Friday, February 02, 2007

Well, That's News.

Apparently, there was a bomb in my building yesterday. Both the Tribune and the Sun Times have articles about it. It seems that everybody knew about this incident, except those of us who work in the building. The building management never told us that there was a bomb. They didn't evacuate us. They just quietly called the police and hoped nobody would notice the police cars and bomb squad officers milling around the building.

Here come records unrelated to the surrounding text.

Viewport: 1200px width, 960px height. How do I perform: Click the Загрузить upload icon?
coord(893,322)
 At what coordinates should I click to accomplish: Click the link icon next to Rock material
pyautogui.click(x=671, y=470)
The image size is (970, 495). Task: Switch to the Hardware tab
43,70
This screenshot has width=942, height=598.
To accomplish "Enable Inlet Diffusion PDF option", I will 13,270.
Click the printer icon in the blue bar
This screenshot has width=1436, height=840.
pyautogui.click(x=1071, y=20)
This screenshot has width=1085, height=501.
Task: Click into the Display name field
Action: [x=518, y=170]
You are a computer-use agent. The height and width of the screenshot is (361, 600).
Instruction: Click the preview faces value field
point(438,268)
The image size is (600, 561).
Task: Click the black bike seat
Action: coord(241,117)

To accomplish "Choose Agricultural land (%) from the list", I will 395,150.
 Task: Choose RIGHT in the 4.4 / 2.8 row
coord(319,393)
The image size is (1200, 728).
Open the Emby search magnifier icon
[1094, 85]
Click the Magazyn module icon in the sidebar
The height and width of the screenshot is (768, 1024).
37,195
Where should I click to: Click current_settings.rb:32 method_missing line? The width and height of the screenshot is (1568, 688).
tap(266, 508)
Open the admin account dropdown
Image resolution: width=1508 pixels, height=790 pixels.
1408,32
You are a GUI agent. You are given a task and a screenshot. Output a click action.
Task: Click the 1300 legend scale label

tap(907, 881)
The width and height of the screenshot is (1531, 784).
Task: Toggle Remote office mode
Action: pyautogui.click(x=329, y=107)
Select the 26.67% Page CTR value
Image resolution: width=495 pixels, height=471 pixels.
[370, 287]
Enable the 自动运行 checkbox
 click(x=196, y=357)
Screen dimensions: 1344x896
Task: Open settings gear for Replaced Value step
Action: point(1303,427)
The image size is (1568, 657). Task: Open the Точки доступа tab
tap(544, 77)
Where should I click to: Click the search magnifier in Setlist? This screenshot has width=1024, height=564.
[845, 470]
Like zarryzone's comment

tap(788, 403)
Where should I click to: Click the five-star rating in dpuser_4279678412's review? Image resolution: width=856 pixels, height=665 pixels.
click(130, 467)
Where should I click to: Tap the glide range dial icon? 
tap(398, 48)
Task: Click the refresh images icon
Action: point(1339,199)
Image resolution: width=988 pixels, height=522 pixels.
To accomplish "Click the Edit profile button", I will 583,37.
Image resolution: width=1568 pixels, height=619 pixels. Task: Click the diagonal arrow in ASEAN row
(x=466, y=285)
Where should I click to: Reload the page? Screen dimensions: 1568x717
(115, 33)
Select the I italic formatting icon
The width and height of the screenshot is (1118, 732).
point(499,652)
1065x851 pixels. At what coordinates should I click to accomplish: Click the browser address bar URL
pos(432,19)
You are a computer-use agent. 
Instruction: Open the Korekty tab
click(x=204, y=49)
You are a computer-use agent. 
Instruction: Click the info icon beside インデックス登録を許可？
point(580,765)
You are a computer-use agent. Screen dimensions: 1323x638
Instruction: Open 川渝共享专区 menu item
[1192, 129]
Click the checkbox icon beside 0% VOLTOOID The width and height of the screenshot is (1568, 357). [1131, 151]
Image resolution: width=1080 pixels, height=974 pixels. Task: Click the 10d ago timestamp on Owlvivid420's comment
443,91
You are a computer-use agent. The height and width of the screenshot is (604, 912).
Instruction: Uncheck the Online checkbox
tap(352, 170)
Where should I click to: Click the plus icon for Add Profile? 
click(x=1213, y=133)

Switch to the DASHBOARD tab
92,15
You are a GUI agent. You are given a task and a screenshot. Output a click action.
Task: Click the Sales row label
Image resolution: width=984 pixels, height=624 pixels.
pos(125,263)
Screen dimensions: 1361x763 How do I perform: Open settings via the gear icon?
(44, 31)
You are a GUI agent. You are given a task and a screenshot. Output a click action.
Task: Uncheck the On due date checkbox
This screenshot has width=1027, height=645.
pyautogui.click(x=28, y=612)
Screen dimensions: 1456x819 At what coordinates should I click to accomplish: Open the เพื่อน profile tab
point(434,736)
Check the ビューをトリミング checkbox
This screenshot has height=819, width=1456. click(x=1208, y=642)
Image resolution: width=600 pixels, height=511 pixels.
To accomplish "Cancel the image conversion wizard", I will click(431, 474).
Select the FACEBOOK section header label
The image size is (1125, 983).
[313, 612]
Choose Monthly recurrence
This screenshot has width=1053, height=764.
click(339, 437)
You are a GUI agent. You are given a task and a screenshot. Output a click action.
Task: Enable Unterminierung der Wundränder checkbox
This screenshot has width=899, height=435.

It took me a long time to get used to working across the street from the biggest terrorist target in Chicago. I freaked out just a little when the government uncovered the incredibly poorly planned attack on the Sears Tower, even though I knew it was nothing. Somehow I felt safe. I believed that the building would do what was in its power to protect the people who spend the majority of their lives between these walls. Now, I'm not so sure. My company wasn't notified of the incident until 5:30, almost three hours after it happened. And all our people were told was that there was an incident with one of the tenants and the police had been called. Yeah, there was an incident alright...somebody sent someone here a bomb! Hello! Don'tcha think communication would be a good thing here?

My favorite part of the articles is where they say that the bomb didn't do what it was intended to do. Really. It didn't blow up? How nice. The fact that something like this could happen where I work is just a really freaky thought for me. Perhaps I'm a little naive about such things, but really who would have thought?